--- Your task ---
Please repeat the lines of the material below exactly, starting with the one that contains "Viewport: 1497px width, 812px height." and ending with the last.

--- Records ---

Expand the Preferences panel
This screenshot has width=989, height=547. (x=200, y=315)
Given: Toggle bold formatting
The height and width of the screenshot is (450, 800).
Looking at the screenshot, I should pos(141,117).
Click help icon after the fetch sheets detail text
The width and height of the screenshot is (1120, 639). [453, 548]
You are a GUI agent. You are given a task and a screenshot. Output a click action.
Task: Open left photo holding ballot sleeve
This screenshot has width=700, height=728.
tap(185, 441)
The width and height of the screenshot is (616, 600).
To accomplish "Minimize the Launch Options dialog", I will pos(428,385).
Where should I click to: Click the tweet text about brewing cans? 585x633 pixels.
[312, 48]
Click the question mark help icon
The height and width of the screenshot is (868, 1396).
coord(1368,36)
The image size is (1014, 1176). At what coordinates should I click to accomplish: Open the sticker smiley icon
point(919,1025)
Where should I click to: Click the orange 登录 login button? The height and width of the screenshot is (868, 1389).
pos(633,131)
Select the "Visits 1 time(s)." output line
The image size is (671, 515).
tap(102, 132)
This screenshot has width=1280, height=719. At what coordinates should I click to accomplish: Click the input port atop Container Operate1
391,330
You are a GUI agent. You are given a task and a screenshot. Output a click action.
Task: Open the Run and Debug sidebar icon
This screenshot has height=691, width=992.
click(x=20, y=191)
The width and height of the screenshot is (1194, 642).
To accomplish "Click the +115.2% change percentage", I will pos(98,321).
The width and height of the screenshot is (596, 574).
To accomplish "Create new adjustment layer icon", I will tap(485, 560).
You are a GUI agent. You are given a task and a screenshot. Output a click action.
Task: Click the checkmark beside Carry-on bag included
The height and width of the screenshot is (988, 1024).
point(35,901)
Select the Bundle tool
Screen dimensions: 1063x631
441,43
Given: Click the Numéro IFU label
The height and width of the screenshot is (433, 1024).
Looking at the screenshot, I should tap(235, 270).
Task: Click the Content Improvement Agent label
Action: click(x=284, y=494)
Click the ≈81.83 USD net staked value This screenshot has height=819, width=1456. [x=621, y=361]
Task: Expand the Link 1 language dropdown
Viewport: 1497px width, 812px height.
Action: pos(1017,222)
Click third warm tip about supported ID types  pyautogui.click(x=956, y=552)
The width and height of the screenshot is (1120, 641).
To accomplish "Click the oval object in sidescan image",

--- Problem solution ---
Viewport: 1497px width, 812px height.
Action: pos(1017,222)
Click third warm tip about supported ID types  pyautogui.click(x=956, y=552)
The width and height of the screenshot is (1120, 641).
To accomplish "Click the oval object in sidescan image",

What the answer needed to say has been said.